Republican lawmakers won't hear of voting to raise tax rates for the richest Americans. Instead, they're ready to leap off the fiscal cliff next week, forcing damaging across-the-board cuts in spending.
That outcome also threatens to return the nation to recession, roiling global financial markets and potentially costing millions of Americans their jobs. And it will automatically increase taxes for nearly all Americans -- including the wealthiest households that Republicans are so determined to protect.
Last week, House Speaker John Boehner allowed his caucus to humiliate him. He advanced a "Plan B" that would have raised tax rates only on millionaires, but pulled it without a vote when House Republicans refused to support even that modest concession to political reality.
It would be understandable if President Obama, who is returning to Washington after cutting short his family vacation, sought to exploit his adversaries' disorder. But the president would serve the nation better by continuing to seek a bipartisan compromise to avert the fiscal cliff.

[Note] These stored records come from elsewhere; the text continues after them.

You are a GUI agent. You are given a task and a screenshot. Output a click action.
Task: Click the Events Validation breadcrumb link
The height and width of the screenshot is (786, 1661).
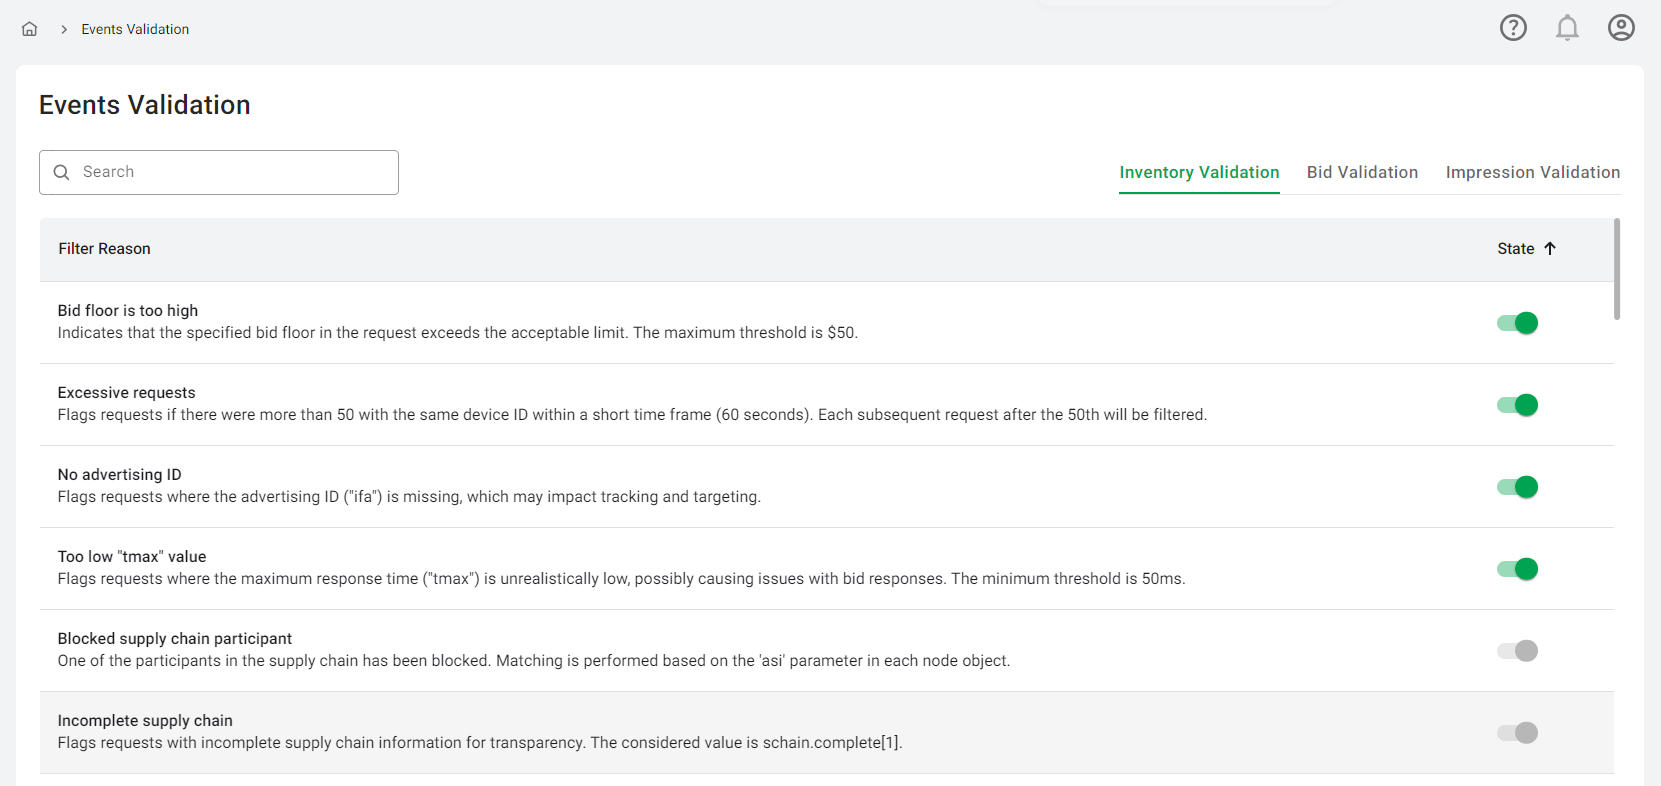pos(135,29)
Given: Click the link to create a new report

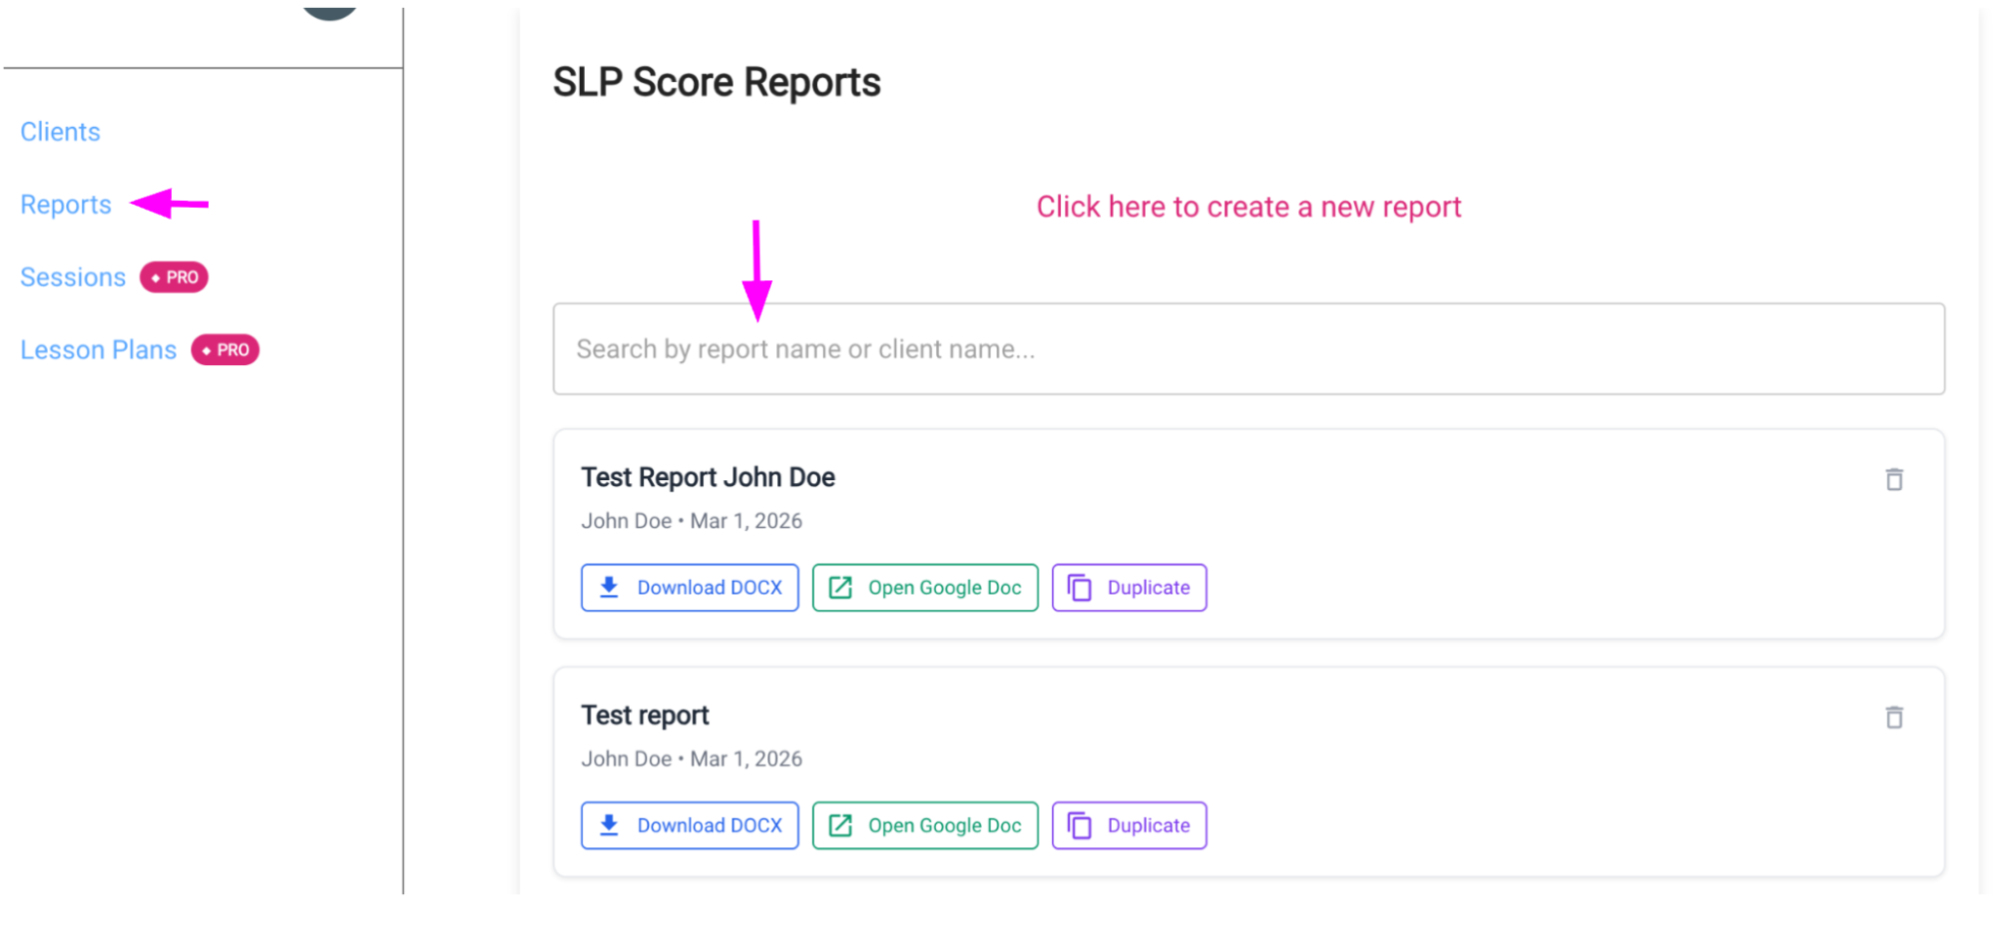Looking at the screenshot, I should [1248, 207].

It won't be easy. Mr. Boehner's inability to deliver his own caucus has left the president without a negotiating partner. Mr. Obama already has agreed to concessions -- acquiescence in higher tax rates for 1 percent rather than 2 percent of Americans, acceptance of a new formula to curb cost-of-living increases for Social Security benefits, etc. -- that many Democrats and allied interest groups oppose.
Yet as House GOP lawmakers remain oblivious to their setback in last month's election, they still define compromise as having both parties agree to do things their way. That isn't leadership. It's extremism.
In returning to the financial fray, President Obama must remind Congress that he is the leader of this country, not just of his party, and that he has compromised enough.
If that doesn't work on the recalcitrant Republicans, then Americans will know whom to blame.